You have the AJAX technology for such a thing. It uses html and java script.
Look here and there.


----------



## Floren (Mar 21, 2021)

Emrion to do that, you need an agent that readies the information, to be configured on server side using Nginx or with other similar approach. And I'm not looking to learn programming, but to find out if there is a solution which will allow me to display the uptime and server load on a web page, the same way I can display the Nginx `/status` for example.

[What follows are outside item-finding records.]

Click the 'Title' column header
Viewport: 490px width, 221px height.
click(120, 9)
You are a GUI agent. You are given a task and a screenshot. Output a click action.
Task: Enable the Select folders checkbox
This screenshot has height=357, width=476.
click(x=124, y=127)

I don't know if the Nginx Lua plugin is available in FreeBSD but I prefer to use an already existing FreeBSD pkg solution which allows me to insert a widget into a web page.


----------



## SirDice (Mar 23, 2021)

You can probably create a really small script, could probably do it in a couple of lines of shell script. Just read the status page, get the output in JSON, don't even need to parse it and write it to a place the webpage can read it. Let a cronjob read and write it every 5 minutes or so. Heck you can have a javascript on your webpage that directly reads and parses it, don't do this for internet facing servers though. There's nothing this "small" ready made, all agents you're going to find as a package are going to do much, much more than what you need for this.


----------



## im (Mar 25, 2021)

Floren said:


> I would like to ... have the index.html file embed some sort of widget who can display say the uptime and current server load.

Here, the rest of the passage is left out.